▶ **Problem description**
Repeat the entries verbatim.

▶ **Recorded information**
════
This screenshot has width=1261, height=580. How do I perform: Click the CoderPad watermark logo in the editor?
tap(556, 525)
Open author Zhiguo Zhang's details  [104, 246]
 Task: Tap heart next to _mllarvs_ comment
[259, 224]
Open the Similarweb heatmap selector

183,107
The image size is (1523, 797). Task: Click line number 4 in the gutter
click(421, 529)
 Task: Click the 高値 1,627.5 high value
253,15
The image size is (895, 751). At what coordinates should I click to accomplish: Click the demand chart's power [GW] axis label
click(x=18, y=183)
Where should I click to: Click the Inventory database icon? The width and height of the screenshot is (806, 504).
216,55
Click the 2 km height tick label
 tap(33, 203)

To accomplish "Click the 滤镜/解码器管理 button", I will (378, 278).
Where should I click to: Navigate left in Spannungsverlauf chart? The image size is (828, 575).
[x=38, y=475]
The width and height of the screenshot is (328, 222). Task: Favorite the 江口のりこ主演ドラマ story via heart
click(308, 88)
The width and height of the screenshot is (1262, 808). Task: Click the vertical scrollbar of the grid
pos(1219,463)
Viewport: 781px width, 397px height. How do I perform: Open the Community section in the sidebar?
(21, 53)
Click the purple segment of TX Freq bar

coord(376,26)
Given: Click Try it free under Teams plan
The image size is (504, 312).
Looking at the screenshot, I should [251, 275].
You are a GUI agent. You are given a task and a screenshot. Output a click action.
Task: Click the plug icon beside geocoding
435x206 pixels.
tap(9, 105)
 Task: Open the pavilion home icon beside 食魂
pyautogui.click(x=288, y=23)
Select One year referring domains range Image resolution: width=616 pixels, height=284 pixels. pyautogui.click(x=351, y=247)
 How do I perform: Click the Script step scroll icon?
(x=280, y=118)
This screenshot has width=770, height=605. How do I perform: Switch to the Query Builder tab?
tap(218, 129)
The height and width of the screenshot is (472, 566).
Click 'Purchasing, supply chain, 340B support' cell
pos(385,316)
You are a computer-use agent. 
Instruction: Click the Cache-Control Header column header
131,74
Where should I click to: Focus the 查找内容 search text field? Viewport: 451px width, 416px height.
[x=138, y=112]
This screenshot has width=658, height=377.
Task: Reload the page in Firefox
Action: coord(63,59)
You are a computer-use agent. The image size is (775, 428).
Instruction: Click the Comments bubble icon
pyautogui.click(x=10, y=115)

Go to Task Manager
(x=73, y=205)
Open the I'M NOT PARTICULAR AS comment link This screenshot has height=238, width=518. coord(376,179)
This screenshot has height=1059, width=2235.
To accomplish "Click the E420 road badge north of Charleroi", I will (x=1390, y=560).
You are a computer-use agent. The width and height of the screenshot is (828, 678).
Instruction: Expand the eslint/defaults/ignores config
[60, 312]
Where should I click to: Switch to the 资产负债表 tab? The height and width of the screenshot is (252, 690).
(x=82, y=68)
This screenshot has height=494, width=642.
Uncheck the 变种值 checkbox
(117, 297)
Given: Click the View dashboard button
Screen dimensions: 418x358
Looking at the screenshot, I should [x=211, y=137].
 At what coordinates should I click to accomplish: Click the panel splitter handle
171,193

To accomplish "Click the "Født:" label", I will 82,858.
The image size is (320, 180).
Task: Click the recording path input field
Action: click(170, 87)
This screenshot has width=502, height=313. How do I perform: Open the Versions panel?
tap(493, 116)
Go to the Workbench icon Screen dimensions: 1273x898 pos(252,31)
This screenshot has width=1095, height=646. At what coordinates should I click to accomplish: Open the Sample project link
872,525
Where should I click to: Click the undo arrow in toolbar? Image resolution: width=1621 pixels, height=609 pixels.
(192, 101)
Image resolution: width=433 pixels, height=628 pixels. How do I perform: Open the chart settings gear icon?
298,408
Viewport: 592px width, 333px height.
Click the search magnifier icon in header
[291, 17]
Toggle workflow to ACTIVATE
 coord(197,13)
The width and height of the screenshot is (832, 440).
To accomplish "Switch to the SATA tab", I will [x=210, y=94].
════
▶ **Finished task**
This screenshot has width=1261, height=580. How do I perform: Click the CoderPad watermark logo in the editor?
tap(556, 525)
Open author Zhiguo Zhang's details  [104, 246]
 Task: Tap heart next to _mllarvs_ comment
[259, 224]
Open the Similarweb heatmap selector

183,107
The image size is (1523, 797). Task: Click line number 4 in the gutter
click(421, 529)
 Task: Click the 高値 1,627.5 high value
253,15
The image size is (895, 751). At what coordinates should I click to accomplish: Click the demand chart's power [GW] axis label
click(x=18, y=183)
Where should I click to: Click the Inventory database icon? The width and height of the screenshot is (806, 504).
216,55
Click the 2 km height tick label
 tap(33, 203)

To accomplish "Click the 滤镜/解码器管理 button", I will (378, 278).
Where should I click to: Navigate left in Spannungsverlauf chart? The image size is (828, 575).
[x=38, y=475]
The width and height of the screenshot is (328, 222). Task: Favorite the 江口のりこ主演ドラマ story via heart
click(308, 88)
The width and height of the screenshot is (1262, 808). Task: Click the vertical scrollbar of the grid
pos(1219,463)
Viewport: 781px width, 397px height. How do I perform: Open the Community section in the sidebar?
(21, 53)
Click the purple segment of TX Freq bar

coord(376,26)
Given: Click Try it free under Teams plan
The image size is (504, 312).
Looking at the screenshot, I should [251, 275].
You are a GUI agent. You are given a task and a screenshot. Output a click action.
Task: Click the plug icon beside geocoding
435x206 pixels.
tap(9, 105)
 Task: Open the pavilion home icon beside 食魂
pyautogui.click(x=288, y=23)
Select One year referring domains range Image resolution: width=616 pixels, height=284 pixels. pyautogui.click(x=351, y=247)
 How do I perform: Click the Script step scroll icon?
(x=280, y=118)
This screenshot has width=770, height=605. How do I perform: Switch to the Query Builder tab?
tap(218, 129)
The height and width of the screenshot is (472, 566).
Click 'Purchasing, supply chain, 340B support' cell
pos(385,316)
You are a computer-use agent. 
Instruction: Click the Cache-Control Header column header
131,74
Where should I click to: Focus the 查找内容 search text field? Viewport: 451px width, 416px height.
[x=138, y=112]
This screenshot has width=658, height=377.
Task: Reload the page in Firefox
Action: coord(63,59)
You are a computer-use agent. The image size is (775, 428).
Instruction: Click the Comments bubble icon
pyautogui.click(x=10, y=115)

Go to Task Manager
(x=73, y=205)
Open the I'M NOT PARTICULAR AS comment link This screenshot has height=238, width=518. coord(376,179)
This screenshot has height=1059, width=2235.
To accomplish "Click the E420 road badge north of Charleroi", I will (x=1390, y=560).
You are a computer-use agent. The width and height of the screenshot is (828, 678).
Instruction: Expand the eslint/defaults/ignores config
[60, 312]
Where should I click to: Switch to the 资产负债表 tab? The height and width of the screenshot is (252, 690).
(x=82, y=68)
This screenshot has height=494, width=642.
Uncheck the 变种值 checkbox
(117, 297)
Given: Click the View dashboard button
Screen dimensions: 418x358
Looking at the screenshot, I should [x=211, y=137].
 At what coordinates should I click to accomplish: Click the panel splitter handle
171,193

To accomplish "Click the "Født:" label", I will 82,858.
The image size is (320, 180).
Task: Click the recording path input field
Action: click(170, 87)
This screenshot has width=502, height=313. How do I perform: Open the Versions panel?
tap(493, 116)
Go to the Workbench icon Screen dimensions: 1273x898 pos(252,31)
This screenshot has width=1095, height=646. At what coordinates should I click to accomplish: Open the Sample project link
872,525
Where should I click to: Click the undo arrow in toolbar? Image resolution: width=1621 pixels, height=609 pixels.
(192, 101)
Image resolution: width=433 pixels, height=628 pixels. How do I perform: Open the chart settings gear icon?
298,408
Viewport: 592px width, 333px height.
Click the search magnifier icon in header
[291, 17]
Toggle workflow to ACTIVATE
 coord(197,13)
The width and height of the screenshot is (832, 440).
To accomplish "Switch to the SATA tab", I will [x=210, y=94].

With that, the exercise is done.